Source material:

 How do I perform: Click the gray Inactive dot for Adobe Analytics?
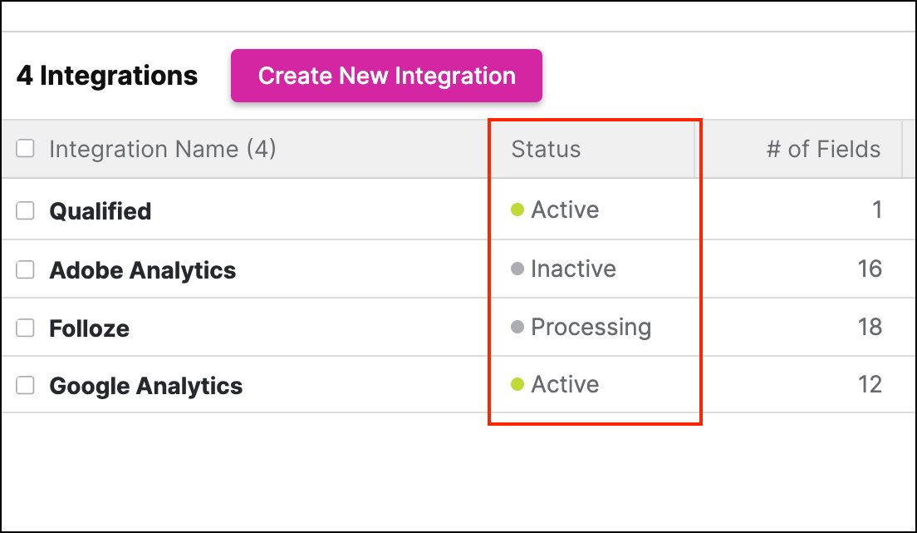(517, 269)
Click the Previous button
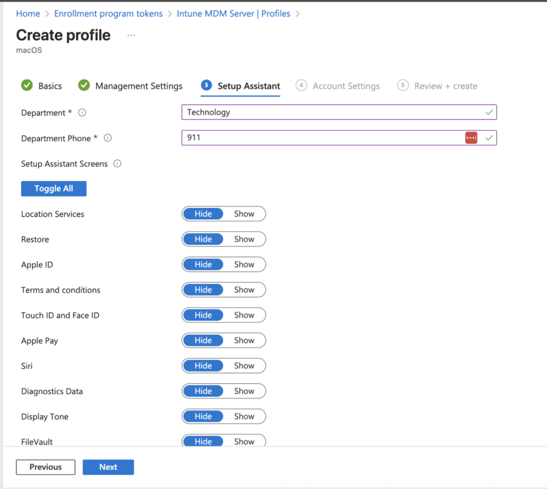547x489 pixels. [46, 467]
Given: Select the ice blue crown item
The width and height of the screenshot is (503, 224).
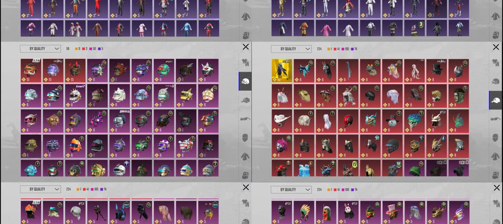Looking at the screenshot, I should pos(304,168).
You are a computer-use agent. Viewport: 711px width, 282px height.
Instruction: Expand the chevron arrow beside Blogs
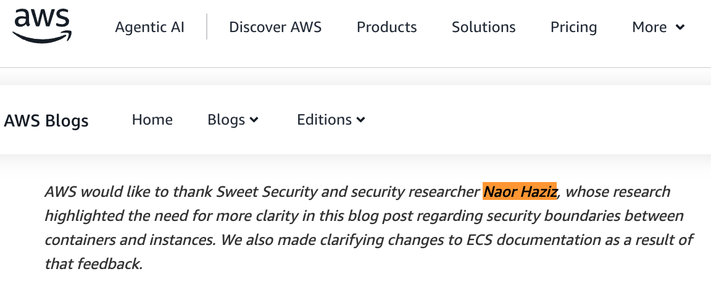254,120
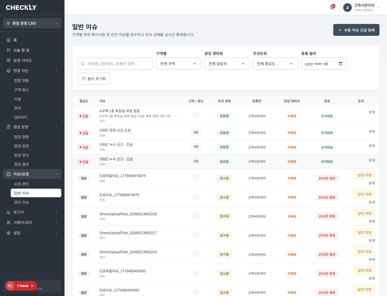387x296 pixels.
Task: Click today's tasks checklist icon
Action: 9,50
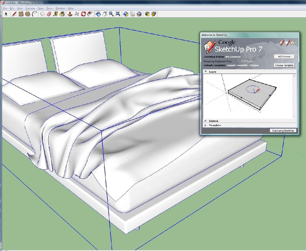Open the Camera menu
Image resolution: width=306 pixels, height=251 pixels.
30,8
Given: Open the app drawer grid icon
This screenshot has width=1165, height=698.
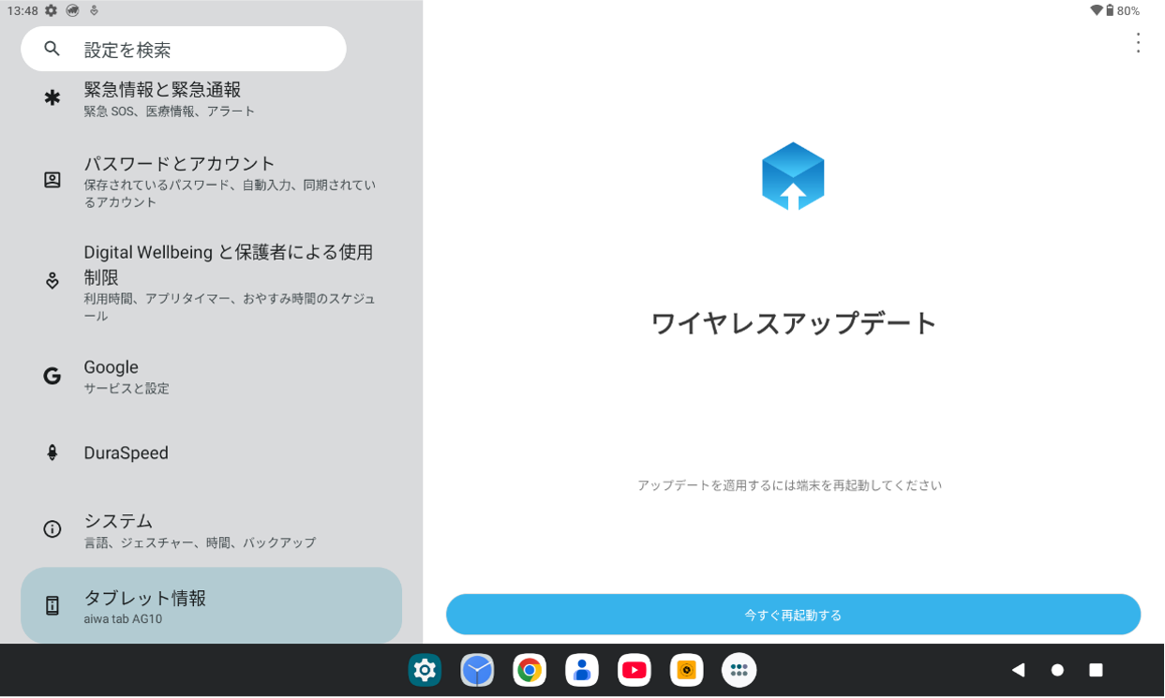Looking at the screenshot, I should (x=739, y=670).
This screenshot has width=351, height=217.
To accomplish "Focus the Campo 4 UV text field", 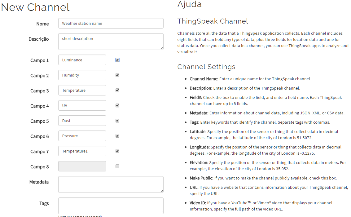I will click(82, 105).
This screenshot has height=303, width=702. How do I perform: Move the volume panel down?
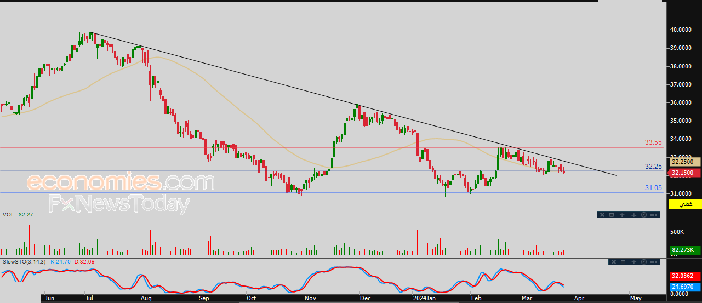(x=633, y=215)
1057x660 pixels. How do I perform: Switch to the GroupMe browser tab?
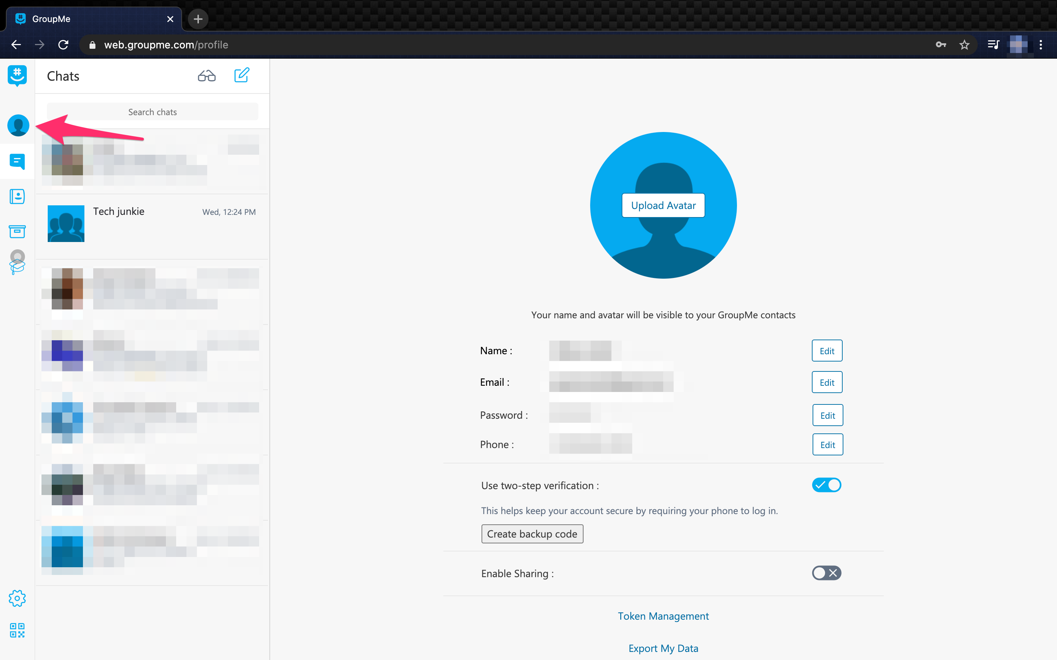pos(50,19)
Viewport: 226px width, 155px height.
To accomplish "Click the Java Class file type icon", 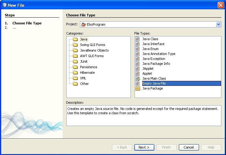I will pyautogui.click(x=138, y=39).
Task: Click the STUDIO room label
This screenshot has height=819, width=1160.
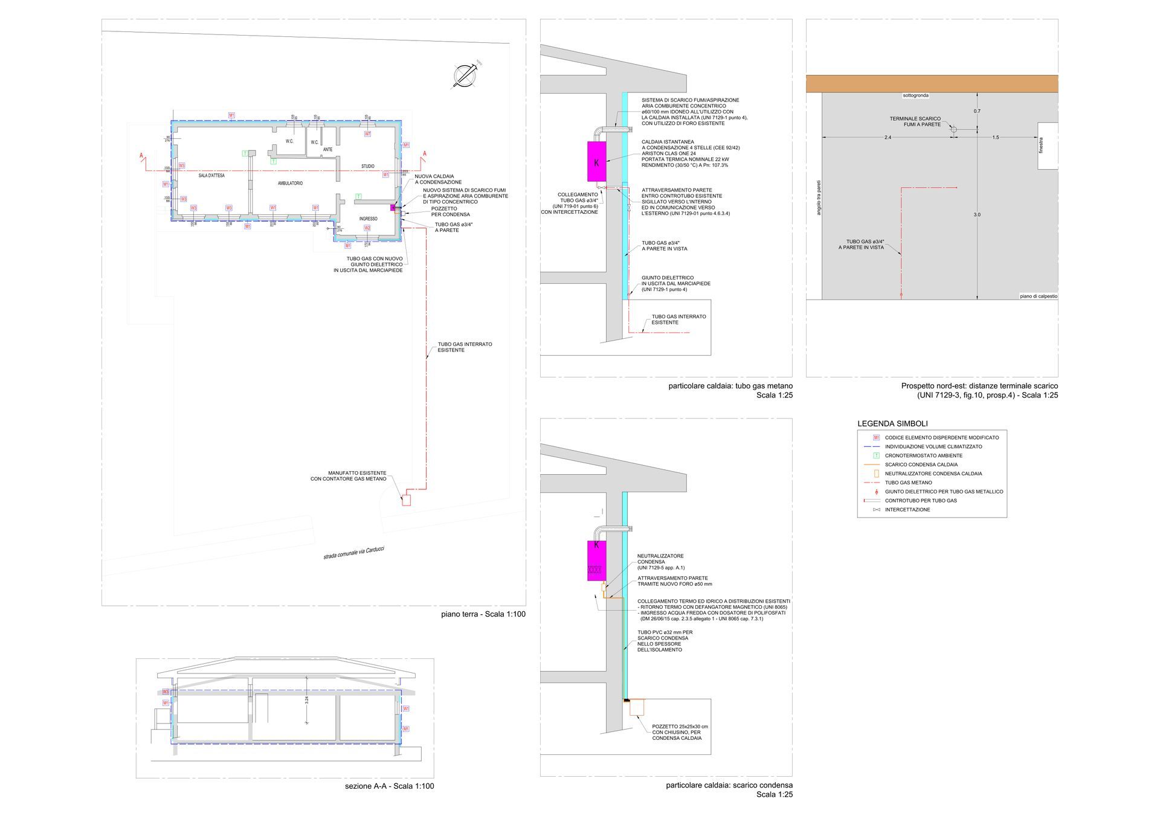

To be done: Copy the lines of the records word for word, starting at the line that contains "Task: Click the STUDIO room label" and ending at the end of the records, with both ends included. Do not include the pictures.

Task result:
Task: Click the STUDIO room label
This screenshot has height=819, width=1160.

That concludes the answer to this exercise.